John Henry Thomas (1869 – May 17, 1931) was a leader in the American shipping industry, and director of the Port of New York during World War I, when he supervised supply ships.

==Birth and family==
John H. Thomas was born in St. Mary's County, Maryland, to Captain George Thomas (1835–1903) and Ellen Ogle (Beall) Thomas (1841–1909). His paternal grandfather was Richard Thomas (1797–1849), who served as President of the Maryland Senate. In 1916 he married Margaret Hale (1881–1971).

==Career==
John H. Thomas got his start in the shipping business with Furness Withy & Company at the Port of Baltimore. He relocated to New York City in 1896.

During World War I, he served as civilian director of the Port of New York and New Jersey. As director, he controlled most of the docks in Manhattan, Brooklyn, and New Jersey, subordinating all private business to facilitate the movement of troops and supplies to the war zone.

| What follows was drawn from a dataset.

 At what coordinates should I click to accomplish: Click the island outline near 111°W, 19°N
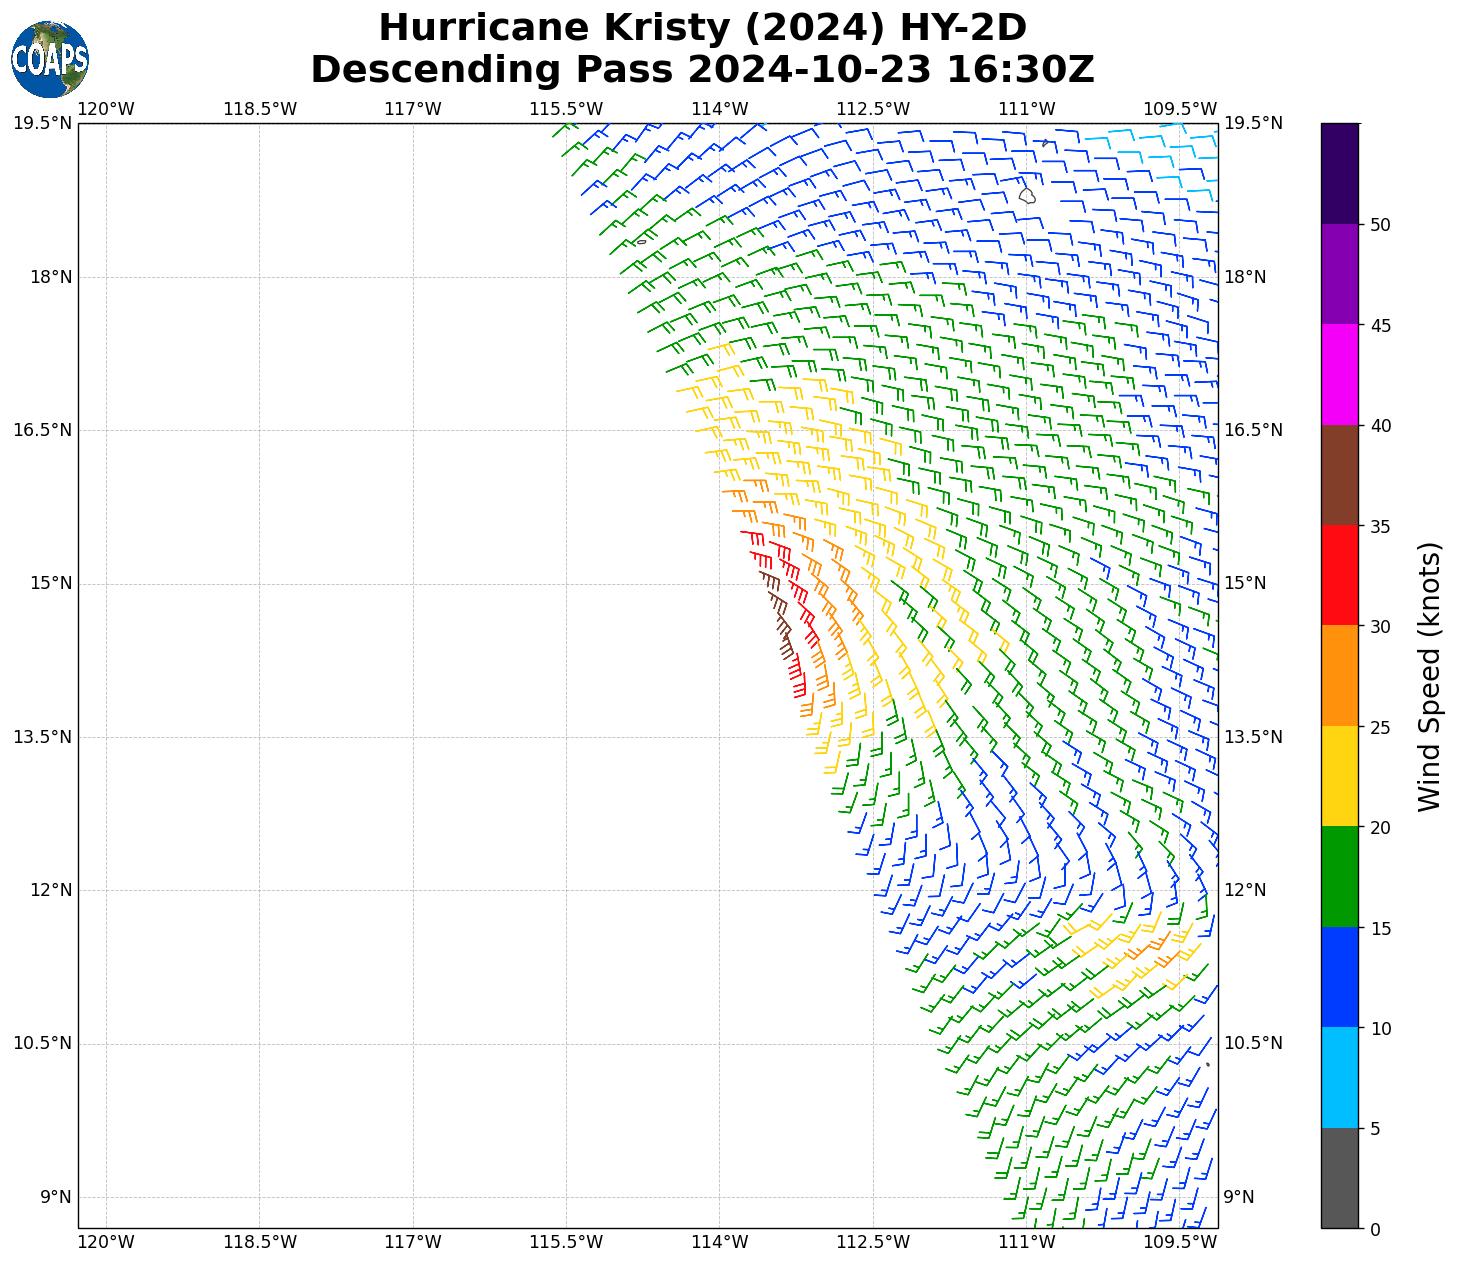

After the war, he became vice-president of the International Mercantile Marine Company, a shipping trust founded by J. P. Morgan. Thomas was often quoted in the press as the public face for the company. Due to poor health, he retired from this position on December 31, 1930.

==Death==
He died in New York City on May 17, 1931, and is buried in Trinity Church Cemetery, St. Mary's, Maryland.

==Legacy==
The World War II Liberty ship SS John H. Thomas, named for him, was launched on February 5, 1944.